O projeto de esquemas para compressão de texturas difere daqueles para compressão de imagens em alguns pontos importantes. Quando projetamos um esquema de compressão de texturas, não estamos preocupados apenas com armazenamento e transmissão como ocorre com a compressão de imagens. Ao lidar com texturas temos que levar em conta outros aspectos como a velocidade de decodificação do algoritmo e o acesso randômico a qualquer elemento da textura, por exemplo. Esses aspectos são divididos por A. Beers, em [9], da seguinte forma:

  • Velocidade de decodificação: O tempo para acessar um pixel é um fator crítico, por isso é necessária uma descompressão rápida já que a textura será renderizada diretamente a partir do seu formato comprimido (economizando memória).

  • Acesso randômico: Por não termos como saber antecipadamente como o sistema de renderização irá acessar a textura, temos que garantir que qualquer pixel possa ser acessado a qualquer momento sem que, por exemplo, seja necessário descompactar toda a textura.

  • Taxa de compressão e qualidade visual: Alguns esquemas de compressão conseguem preservar completamente a qualidade da imagem (lossless), mas acabam chegando a taxas de compressão relativamente baixas quando comparados com os algoritmos lossy, onde ocorre alguma perda na qualidade da imagem. Aqui, fica evidente mais uma diferença entre compressão de imagens e texturas: em compressão de imagens a qualidade da imagem comprimida é mais importante, enquanto em compressão de texturas a qualidade da cena renderizada, não o mapa de texturas, tem maior importância.
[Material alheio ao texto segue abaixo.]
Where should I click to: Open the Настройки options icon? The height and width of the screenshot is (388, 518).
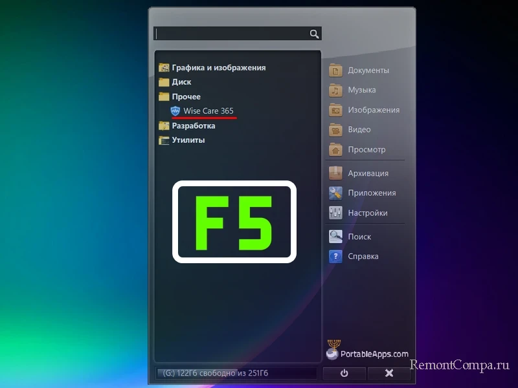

A classificação elaborada por [9] deixa implícita outra diferença fundamental entre algoritmos de compressão de imagens e de texturas: a forma como a imagem é codificada. Em JPEG [1], a imagem é dividida e comprimida em blocos de 8x8 separadamente. A maioria dos algoritmos de compressão de imagens, como JPEG, são classificados como Variable Bit Length Coding (VBLC), ou seja, partes das imagens são codificadas com quantidades de bits diferentes. Algoritmos VBLC permitem situações onde um bloco que é difícil de codificar ocupa mais bits do que um bloco mais simples, por exemplo, bloco composto por uma única cor (figura 2.1).

Figura 2.1: Ilustração de Variable Bit Length Coding (VBLC).

Entretanto, taxa de bits variável significa que não se pode calcular o endereço de um pixel diretamente a partir dos bits em JPEG. Para saber o endereço de um determinado pixel, todo arquivo deve ser decodificado, o que não é viável em várias situações. Desta forma, a maioria dos codificadores de compressão de textura trabalha com uma taxa fixa de compressão, ou seja, cada bloco na imagem ocupa o mesmo número de bits e, desta forma, é possível calcular o endereço de um bloco particular a partir de uma seqüência de bits comprimida. Uma técnica de compressão de imagens como JPEG não é aplicável a compressão de texturas devido ao custo computacional de sua descompressão e a taxa de codificação variável feita de forma a dificultar o acesso randômico aos pixels.

Pelos motivos apresentados ate aqui, é evidente que um esquema de compressão de texturas, por ser mais genérico, rápido, simples e de menor custo, é mais viável em aplicações móveis.